However, many vCenter installations manage clusters of ESX servers. If such clusters have been configured on any monitored vCenter server, then, in the Virtual Infrastructure tree, these clusters will appear as sub-nodes of that datacenter node. If you click on a cluster sub-node in the tree, the VMs tab page will reveal the state and performance information pertaining to the top-10 VMs (by default) that are executing on the ESX servers that are part of the cluster clicked on.

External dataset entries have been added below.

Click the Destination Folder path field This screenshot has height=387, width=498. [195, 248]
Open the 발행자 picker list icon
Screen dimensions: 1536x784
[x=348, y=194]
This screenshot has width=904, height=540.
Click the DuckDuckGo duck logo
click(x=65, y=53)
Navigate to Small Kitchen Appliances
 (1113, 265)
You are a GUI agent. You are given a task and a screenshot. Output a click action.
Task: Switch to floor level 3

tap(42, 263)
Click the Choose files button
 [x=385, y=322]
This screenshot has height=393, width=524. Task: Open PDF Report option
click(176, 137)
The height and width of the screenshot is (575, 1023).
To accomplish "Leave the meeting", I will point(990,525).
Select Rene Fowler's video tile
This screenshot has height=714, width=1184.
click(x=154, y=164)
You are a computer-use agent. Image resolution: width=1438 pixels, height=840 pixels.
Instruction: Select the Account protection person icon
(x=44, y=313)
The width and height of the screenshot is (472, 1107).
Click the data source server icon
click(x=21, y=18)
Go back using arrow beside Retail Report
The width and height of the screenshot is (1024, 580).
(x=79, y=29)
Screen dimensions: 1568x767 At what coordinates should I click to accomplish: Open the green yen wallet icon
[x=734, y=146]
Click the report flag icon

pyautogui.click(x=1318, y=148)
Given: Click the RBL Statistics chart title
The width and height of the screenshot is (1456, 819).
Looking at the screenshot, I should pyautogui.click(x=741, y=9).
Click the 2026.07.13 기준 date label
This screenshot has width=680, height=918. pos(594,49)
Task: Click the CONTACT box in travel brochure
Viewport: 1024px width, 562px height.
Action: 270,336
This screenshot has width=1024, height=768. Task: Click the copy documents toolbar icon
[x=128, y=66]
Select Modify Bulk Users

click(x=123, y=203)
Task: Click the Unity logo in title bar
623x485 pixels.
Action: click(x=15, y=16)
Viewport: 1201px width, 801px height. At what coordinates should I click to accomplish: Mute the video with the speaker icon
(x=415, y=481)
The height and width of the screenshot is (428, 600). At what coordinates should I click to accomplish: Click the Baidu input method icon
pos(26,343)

- To view the individual virtual hosts that are part of a zone, do any of the following:
- Expand the nodes representing the virtual component-types in the zone;
- If the zone consists of components of type VCenter, expand the node representing the monitored vCenter server in your environment;
- If datacenters are configured on a monitored vCenter server, expand a datacenter sub-node under the vCenter server node;
- If clusters are configured within a datacenter, expand the cluster sub-node;
- If you then click on a virtual host in the tree, the VMs tab page will change to display the state and measures extracted from the top-10 (by default) virtual machines that are executing on the chosen virtual host alone.
- Similarly, if you expand the virtual host node in the tree-structure, you can view the name and state of the VMs that are executing on that virtual host. If you now click on a VM in the tree, the metrics extracted from that VM alone will be displayed in the VMs tab page.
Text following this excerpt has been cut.